%%

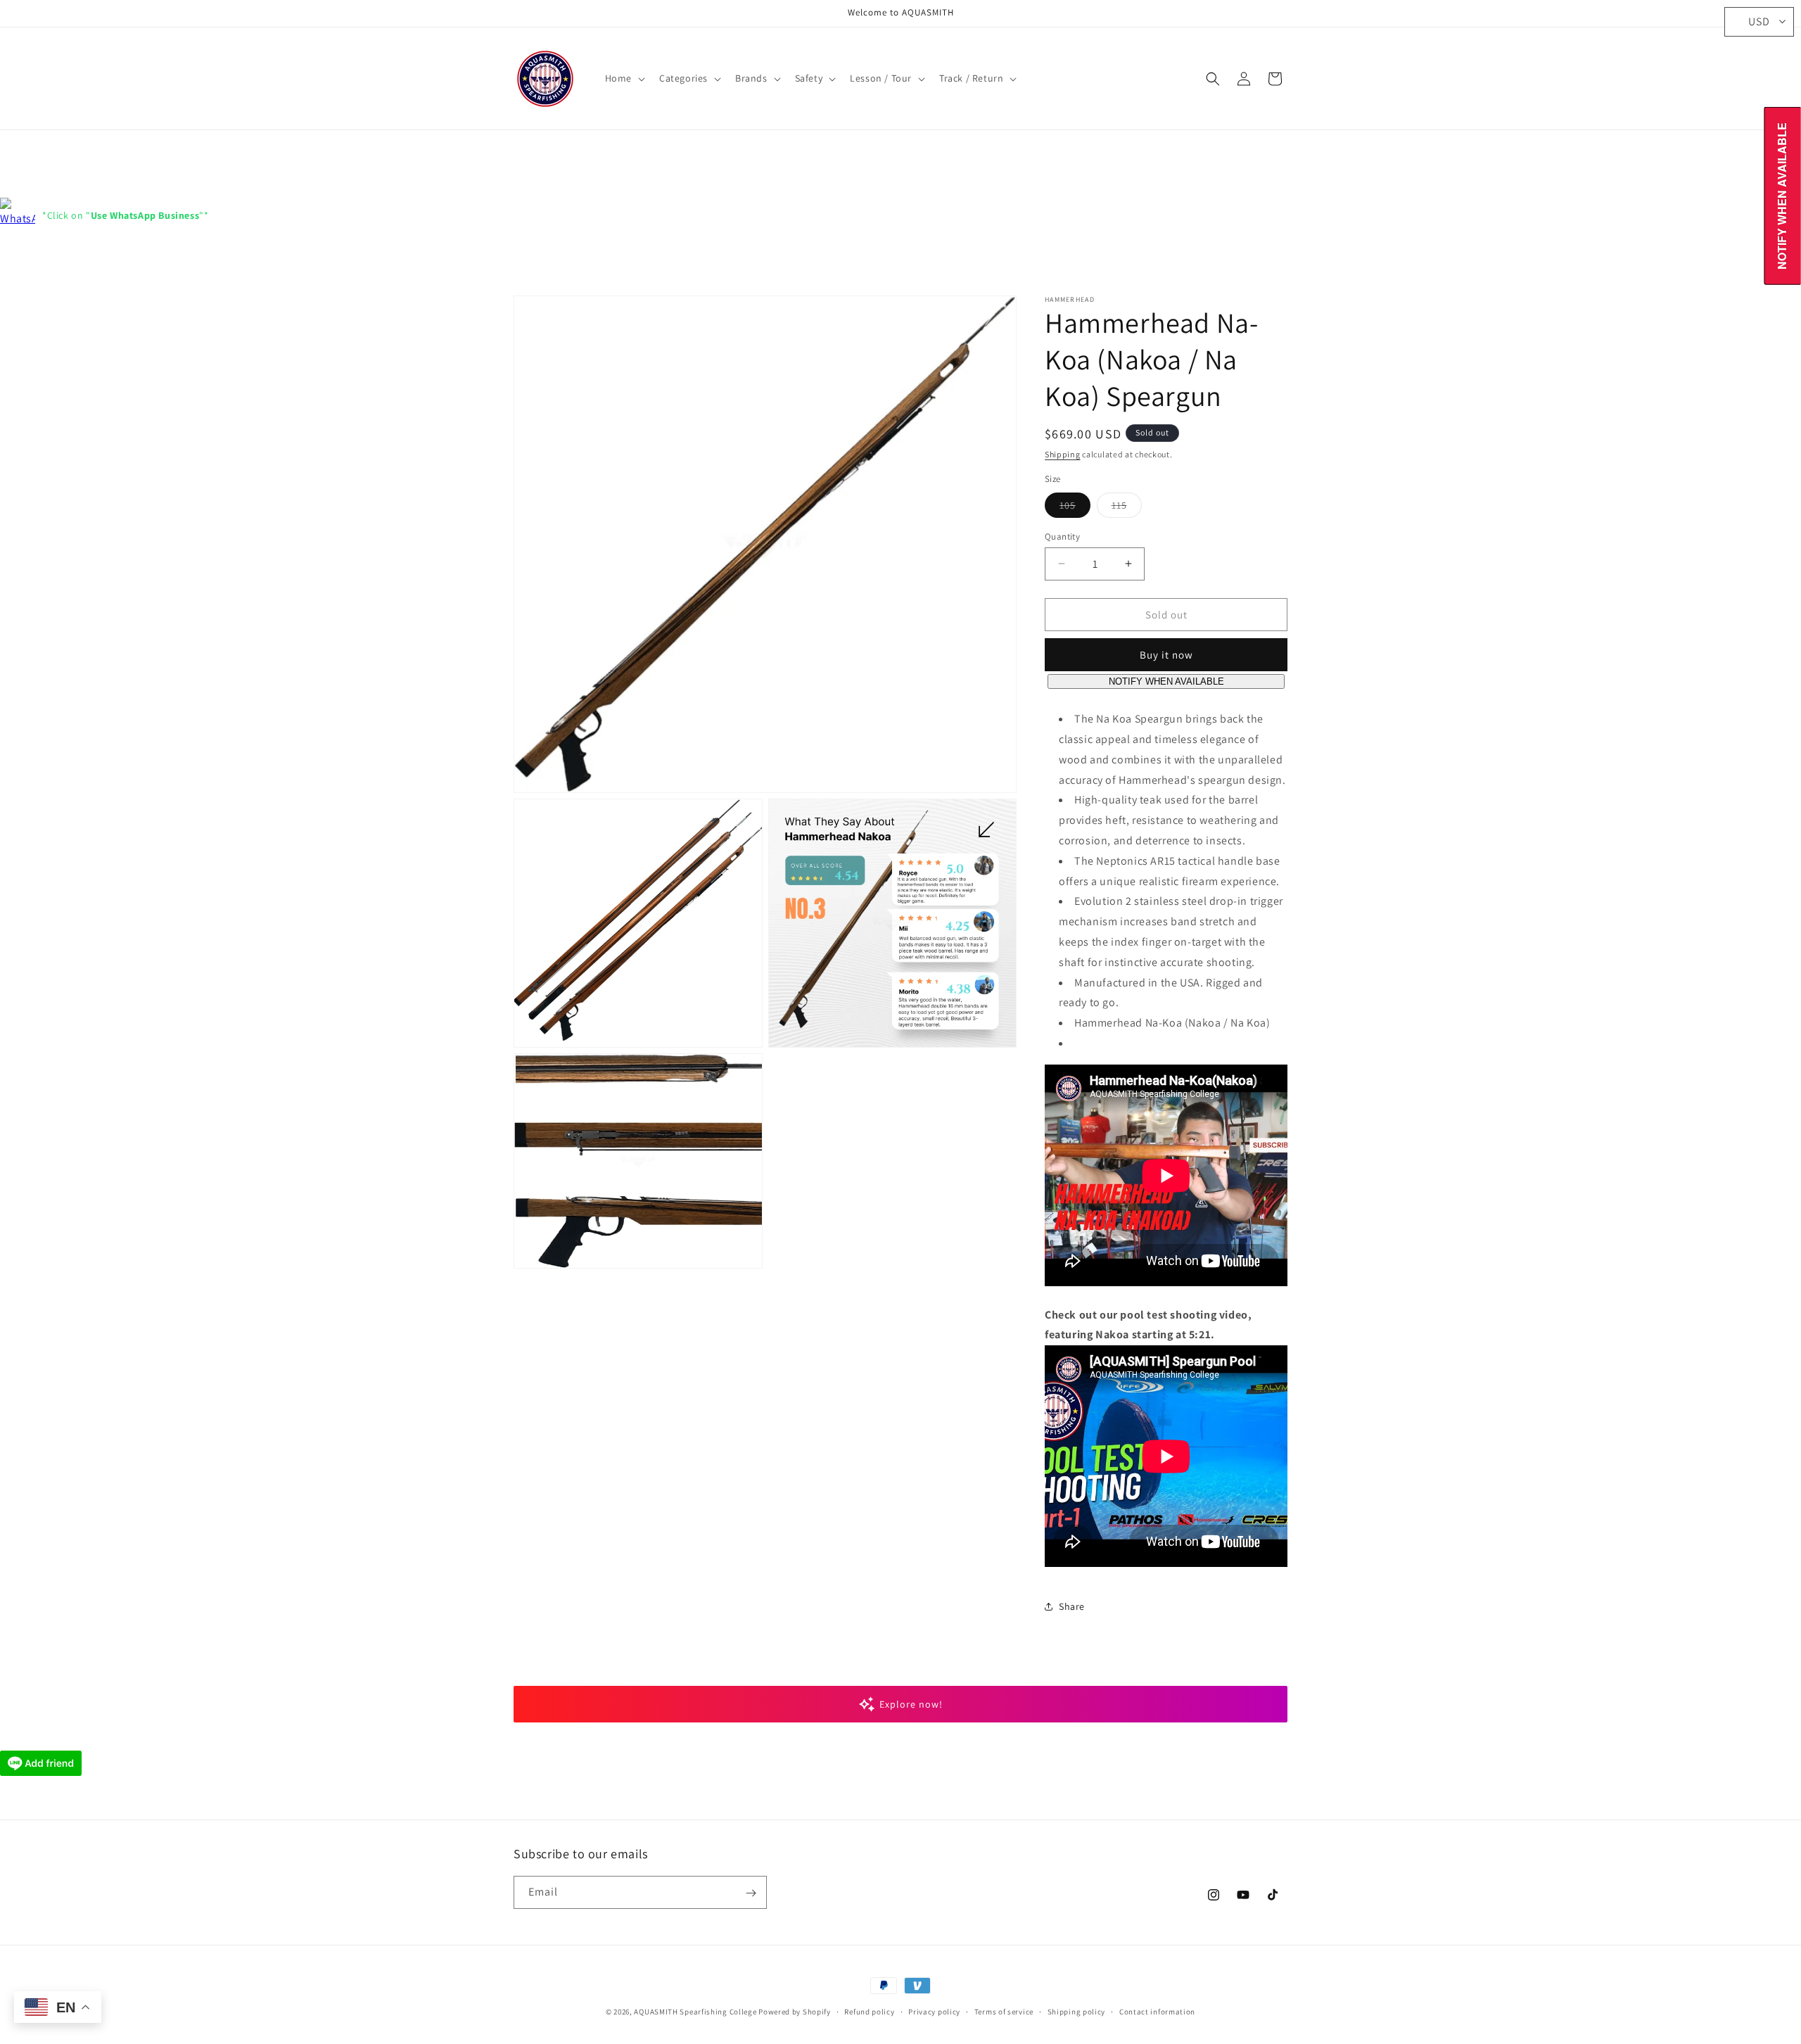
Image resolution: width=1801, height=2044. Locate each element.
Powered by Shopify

%%
%%

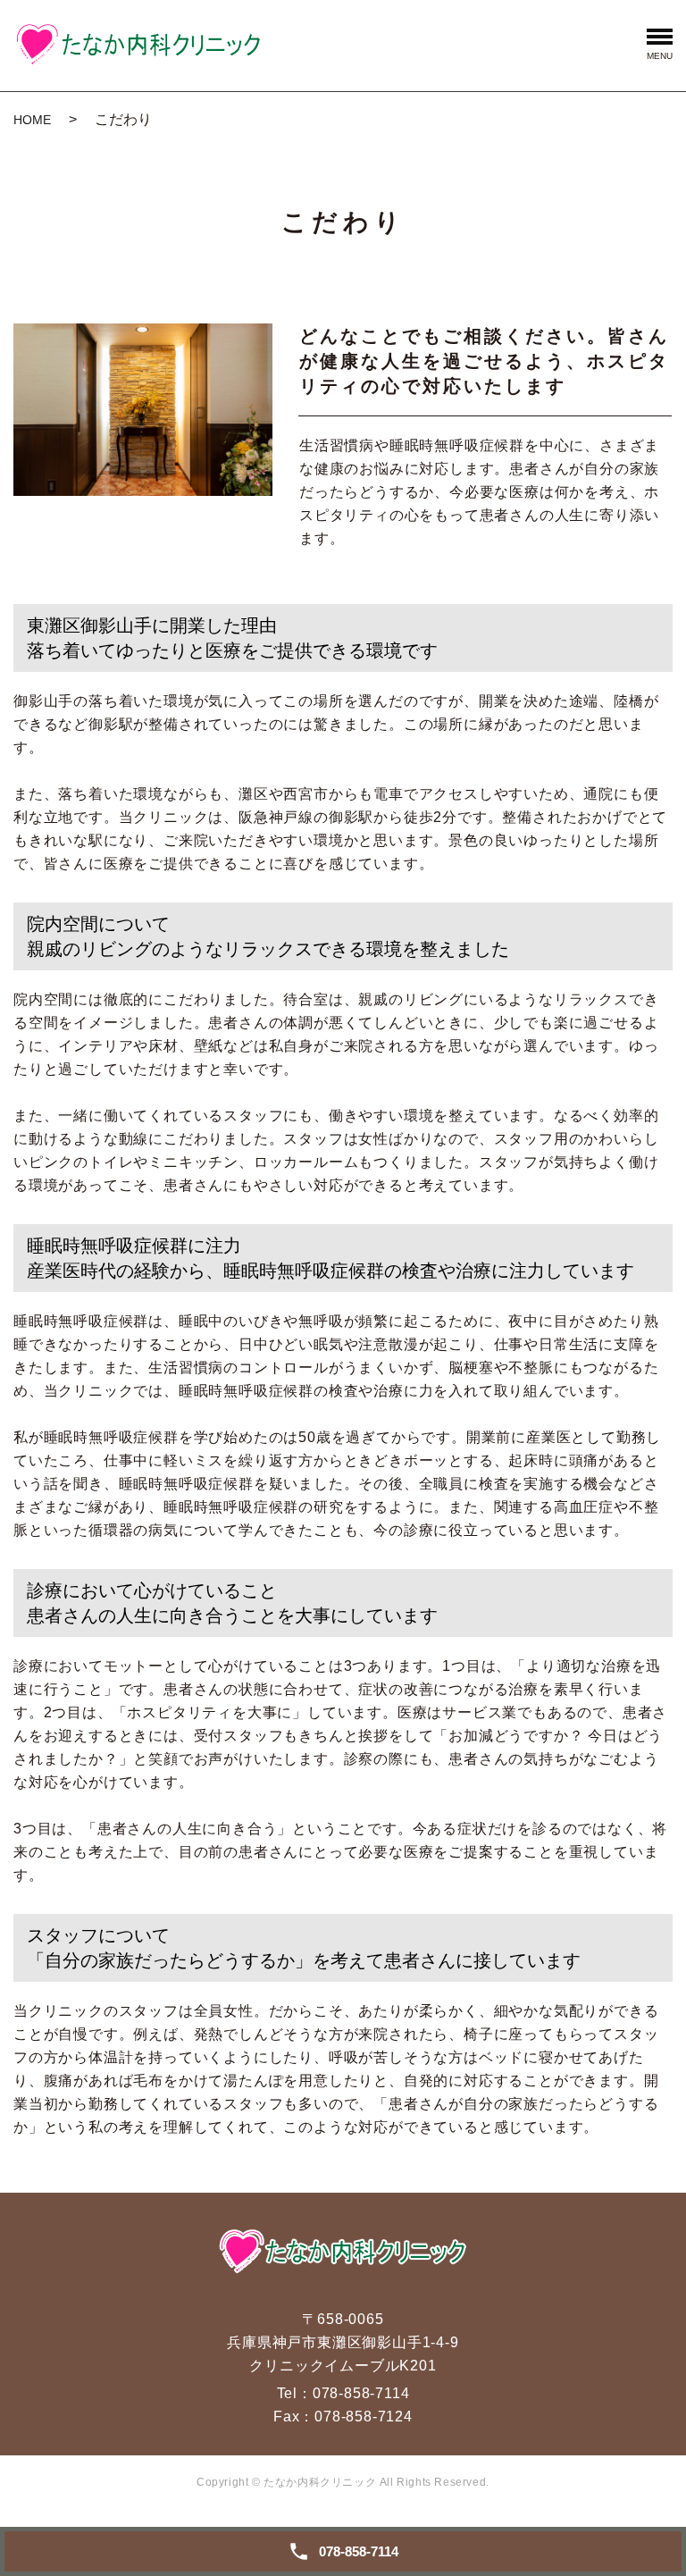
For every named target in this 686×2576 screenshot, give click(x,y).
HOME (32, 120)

%%
%%

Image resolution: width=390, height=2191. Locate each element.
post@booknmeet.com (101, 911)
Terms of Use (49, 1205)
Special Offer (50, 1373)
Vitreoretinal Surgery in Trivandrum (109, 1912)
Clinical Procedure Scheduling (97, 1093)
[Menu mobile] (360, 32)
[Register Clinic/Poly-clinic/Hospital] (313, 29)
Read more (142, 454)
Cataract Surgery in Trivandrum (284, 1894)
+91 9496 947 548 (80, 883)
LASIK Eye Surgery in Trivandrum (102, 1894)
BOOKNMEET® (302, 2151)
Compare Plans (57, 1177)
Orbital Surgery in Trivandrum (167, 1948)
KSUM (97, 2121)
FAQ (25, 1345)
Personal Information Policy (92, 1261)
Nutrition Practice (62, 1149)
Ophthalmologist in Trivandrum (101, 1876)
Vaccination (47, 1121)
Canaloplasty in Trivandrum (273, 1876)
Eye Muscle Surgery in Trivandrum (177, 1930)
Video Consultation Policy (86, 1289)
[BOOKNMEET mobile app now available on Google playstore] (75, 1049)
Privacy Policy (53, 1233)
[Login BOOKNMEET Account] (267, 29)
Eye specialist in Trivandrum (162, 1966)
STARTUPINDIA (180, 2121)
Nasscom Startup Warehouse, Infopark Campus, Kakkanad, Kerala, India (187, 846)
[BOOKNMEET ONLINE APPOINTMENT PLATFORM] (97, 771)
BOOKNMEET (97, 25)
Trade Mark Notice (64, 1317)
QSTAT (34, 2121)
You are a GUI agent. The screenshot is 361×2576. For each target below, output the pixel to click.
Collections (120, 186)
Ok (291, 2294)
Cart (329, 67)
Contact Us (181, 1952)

%%

ASSIGNMENT: Looking at the records above, return exactly the lines from the line with "Read more (142, 454)" to the line with "Canaloplasty in Trivandrum (273, 1876)", both ends included.

YOUR SOLUTION:
Read more (142, 454)
Cataract Surgery in Trivandrum (284, 1894)
+91 9496 947 548 (80, 883)
LASIK Eye Surgery in Trivandrum (102, 1894)
BOOKNMEET® (302, 2151)
Compare Plans (57, 1177)
Orbital Surgery in Trivandrum (167, 1948)
KSUM (97, 2121)
FAQ (25, 1345)
Personal Information Policy (92, 1261)
Nutrition Practice (62, 1149)
Ophthalmologist in Trivandrum (101, 1876)
Vaccination (47, 1121)
Canaloplasty in Trivandrum (273, 1876)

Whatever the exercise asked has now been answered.